→ Entries provided:
===============

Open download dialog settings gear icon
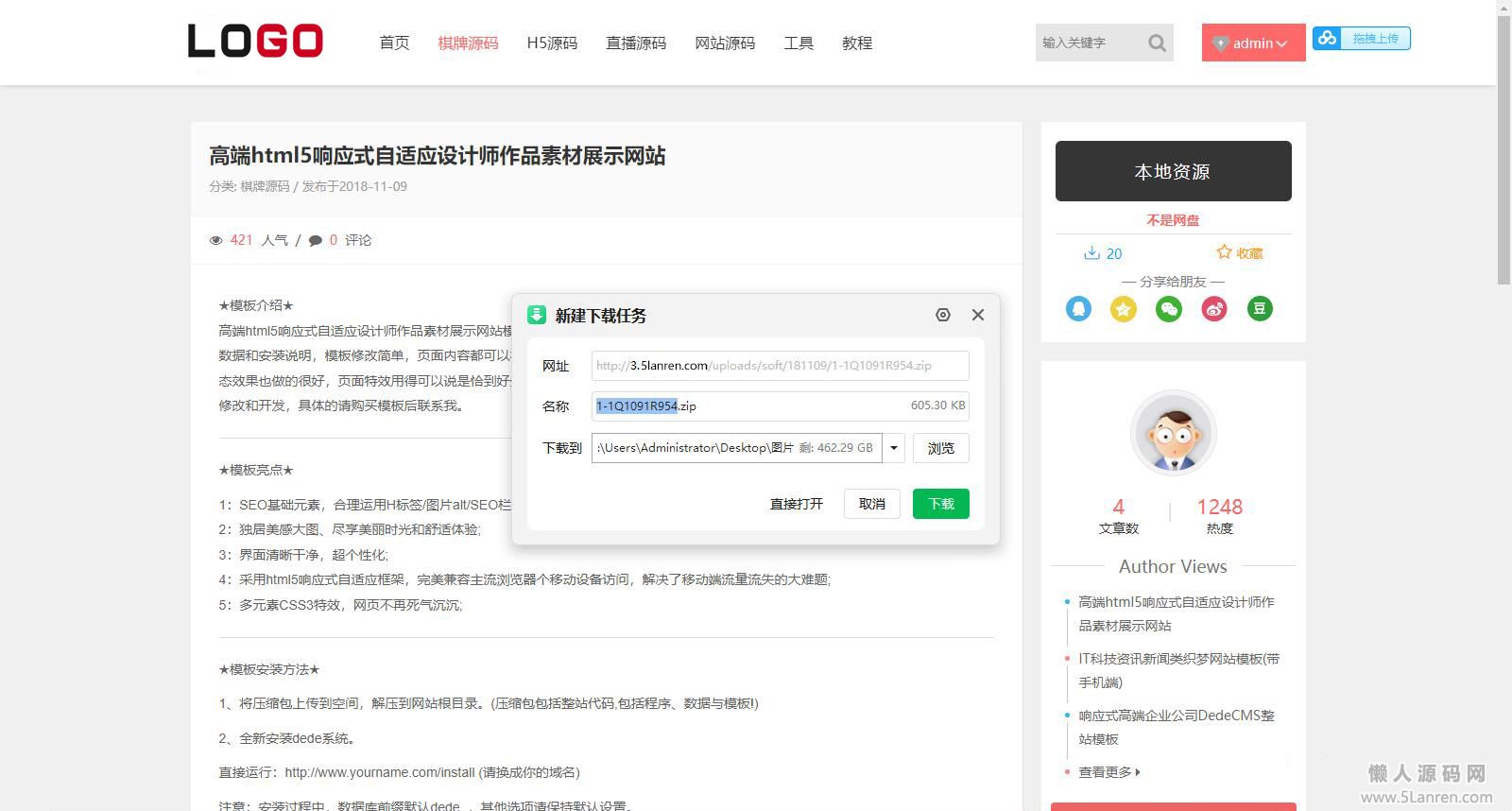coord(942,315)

===============

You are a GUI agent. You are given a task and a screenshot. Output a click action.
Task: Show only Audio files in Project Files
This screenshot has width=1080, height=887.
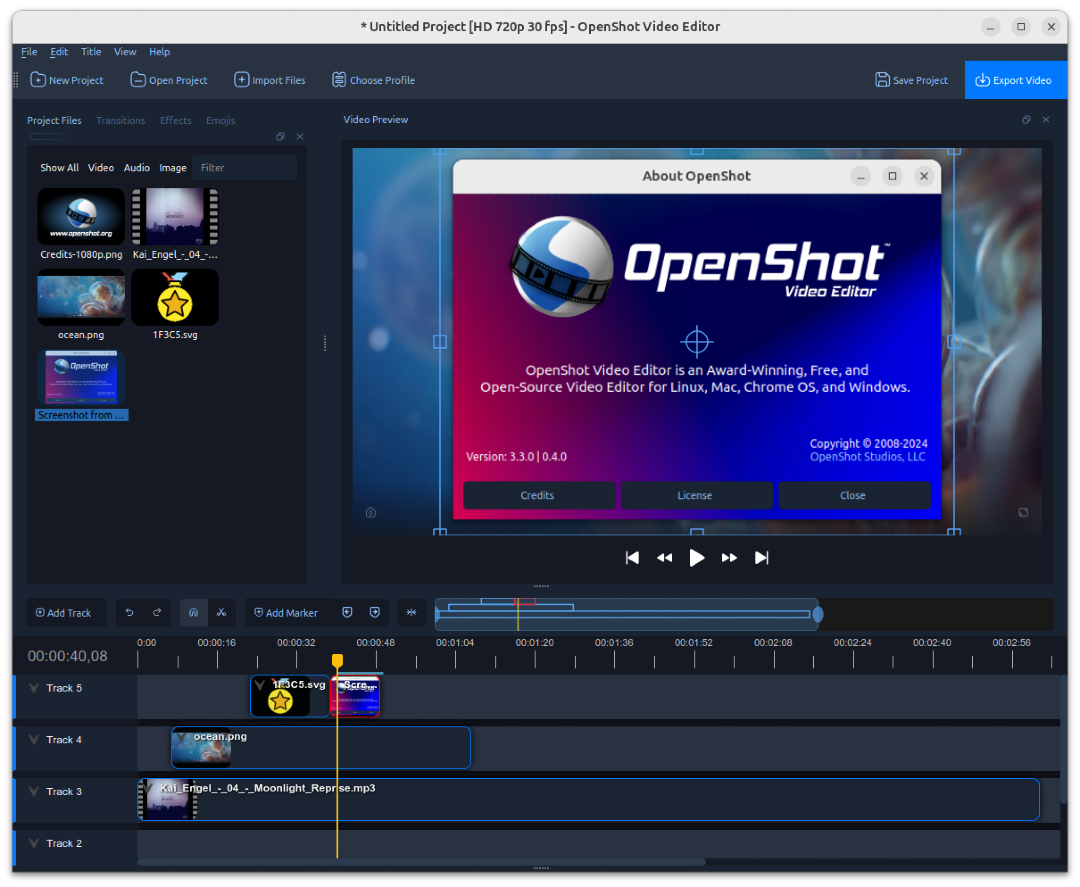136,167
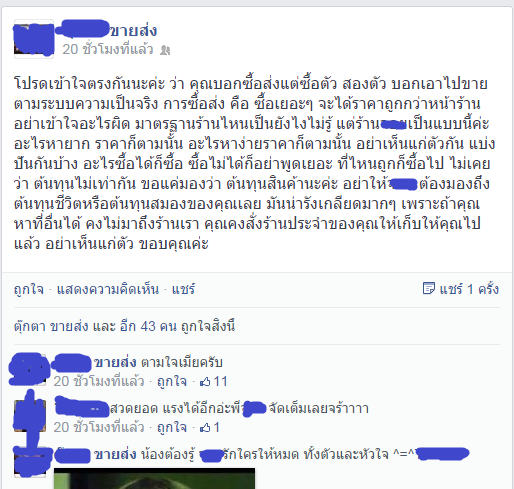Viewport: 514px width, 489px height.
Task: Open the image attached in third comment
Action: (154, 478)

===============

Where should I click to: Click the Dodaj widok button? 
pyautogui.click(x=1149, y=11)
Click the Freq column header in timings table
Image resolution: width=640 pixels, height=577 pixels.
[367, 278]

===============

→ What to produce:
Lay out the data that begins with the line containing "You are a GUI" and ends with the line containing "Action: (154, 478)" as a numbered list, including both of those lines and omitting any blank lines. Leave the pictures out.

→ Answer in full:
1. You are a GUI agent. You are given a task and a screenshot. Output a click action.
2. Task: Show only Audio files in Project Files
3. This screenshot has width=1080, height=887.
4. 136,167
5. Viewport: 514px width, 489px height.
6. Task: Open the image attached in third comment
7. Action: (154, 478)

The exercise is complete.